Saturday, April 25, 2015

Oyster Shell Tabby

Colonial Fort Dorchester, circa 1757
One of the oldest, most enduring forms of Spanish and British colonial architecture is oyster shell Tabby. I'll briefly share what I've learned about the history, the materials and how to go about building traditional Tabby walls.

In 15th century Iberia and North Africa there existed a strong tradition of rammed earth construction inherited from the Romans: taking clay, sand and larger granite aggregates and tamping a nearly dry mix into wooden forms. In Spain this type of consturction was called 'tabia', a borrowed word from the Arabic 'عتاب' (attab). When the Spanish began to establish colonies along the Southern coast of North America they modified the 'tabia' construction as suitable clay was rare along the southeast coast and Florida, the general condition being a thin layer of topsoil covering over sand. Although the 'pluff mud' found in the 'back barriers' and tidal lagoons is partly composed of clay, it also contains large percentages of fine sands, even finer silts as well as organic matter that make it entirely unsuitable for construction. However, pluff mud does provide a perfect nesting bed for a natural resource that would prove extremely useful as a building material: oysters.

Whereas in Spain readily available limestone was quarried and dressed as masonry units or burnt for lime, in the colonial outposts it was largely unavailable (the Coquina of St. Augustine providing an exception). However, there were plenty of oysters available whose shells were a ready source of lime. The oyster shells were harvested, oyster removed and the shells left outside for weeks to allow the rain and insects to clean out any organic matter. Most often 'middens', Native American waste oyster shell heaps, were already available and exploited for raw material.

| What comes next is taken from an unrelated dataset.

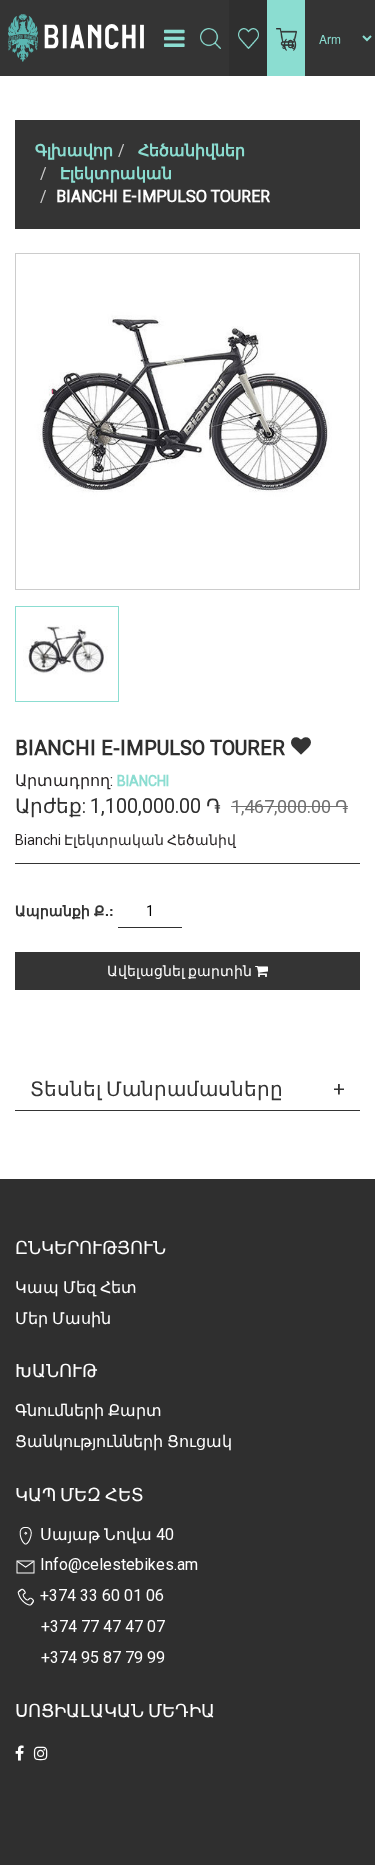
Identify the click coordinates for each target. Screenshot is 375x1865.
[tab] (187, 1089)
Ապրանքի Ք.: (64, 910)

The shells were used in three ways. Shells were broken up to provide a gradation of small to medium aggregates although many were left intact for the larger aggregates. A good percentage was set aside for a lime burn. Shells were stacked atop a 'rick' of alternating logs not unlike a funeral pyre and the logs would be set alight, burning for a couple of days. Carbon dioxide calcines from the shells with the intense heat (over 1500° F) leaving a caustic highly alkali compound, Calcium Oxide commonly known as quicklime. 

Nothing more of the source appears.